* WORK TO COMPLETE:
Return every line from the records below with the string "right".

* DATASET CONTENT:
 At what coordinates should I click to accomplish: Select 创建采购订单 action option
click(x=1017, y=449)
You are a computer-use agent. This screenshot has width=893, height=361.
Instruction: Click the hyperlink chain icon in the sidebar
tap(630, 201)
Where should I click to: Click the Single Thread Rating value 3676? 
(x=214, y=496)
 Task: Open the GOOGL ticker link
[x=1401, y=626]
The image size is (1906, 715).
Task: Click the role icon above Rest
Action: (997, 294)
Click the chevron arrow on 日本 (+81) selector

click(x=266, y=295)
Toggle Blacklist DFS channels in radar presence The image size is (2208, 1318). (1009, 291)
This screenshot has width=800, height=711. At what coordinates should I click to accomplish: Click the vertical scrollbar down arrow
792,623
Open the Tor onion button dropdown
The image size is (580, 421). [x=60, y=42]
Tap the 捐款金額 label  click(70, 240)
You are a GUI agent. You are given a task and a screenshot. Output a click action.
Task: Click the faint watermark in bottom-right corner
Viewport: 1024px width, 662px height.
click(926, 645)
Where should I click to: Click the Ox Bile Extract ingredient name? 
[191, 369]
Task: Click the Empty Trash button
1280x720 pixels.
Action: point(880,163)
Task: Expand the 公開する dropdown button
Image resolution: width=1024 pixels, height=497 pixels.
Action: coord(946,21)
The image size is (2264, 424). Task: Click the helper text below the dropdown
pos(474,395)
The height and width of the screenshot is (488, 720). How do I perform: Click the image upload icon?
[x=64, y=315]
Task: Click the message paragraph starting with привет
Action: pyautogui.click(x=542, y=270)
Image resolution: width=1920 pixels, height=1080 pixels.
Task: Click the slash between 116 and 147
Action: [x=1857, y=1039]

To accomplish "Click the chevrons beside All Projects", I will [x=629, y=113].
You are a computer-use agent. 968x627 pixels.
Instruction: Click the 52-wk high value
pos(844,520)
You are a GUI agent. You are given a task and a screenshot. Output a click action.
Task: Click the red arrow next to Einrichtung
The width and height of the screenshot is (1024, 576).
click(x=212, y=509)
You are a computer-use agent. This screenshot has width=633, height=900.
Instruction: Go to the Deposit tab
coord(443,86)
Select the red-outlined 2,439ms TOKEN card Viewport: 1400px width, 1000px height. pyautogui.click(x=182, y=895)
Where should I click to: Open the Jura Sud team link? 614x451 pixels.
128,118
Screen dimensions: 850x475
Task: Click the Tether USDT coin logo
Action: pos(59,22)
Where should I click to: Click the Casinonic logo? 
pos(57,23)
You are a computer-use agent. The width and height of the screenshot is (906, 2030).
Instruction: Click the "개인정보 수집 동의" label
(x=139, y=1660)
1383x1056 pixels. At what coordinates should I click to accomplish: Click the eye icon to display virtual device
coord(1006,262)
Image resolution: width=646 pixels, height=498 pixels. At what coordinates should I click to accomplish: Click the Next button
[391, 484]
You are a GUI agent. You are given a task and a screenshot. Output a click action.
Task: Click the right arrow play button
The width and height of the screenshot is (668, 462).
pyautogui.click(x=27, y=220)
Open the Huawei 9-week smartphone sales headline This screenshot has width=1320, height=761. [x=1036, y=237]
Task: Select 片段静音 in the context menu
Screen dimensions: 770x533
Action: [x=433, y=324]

* ANSWER TO THE PROBLEM:
Task: Click the faint watermark in bottom-right corner
Task: Click the right arrow play button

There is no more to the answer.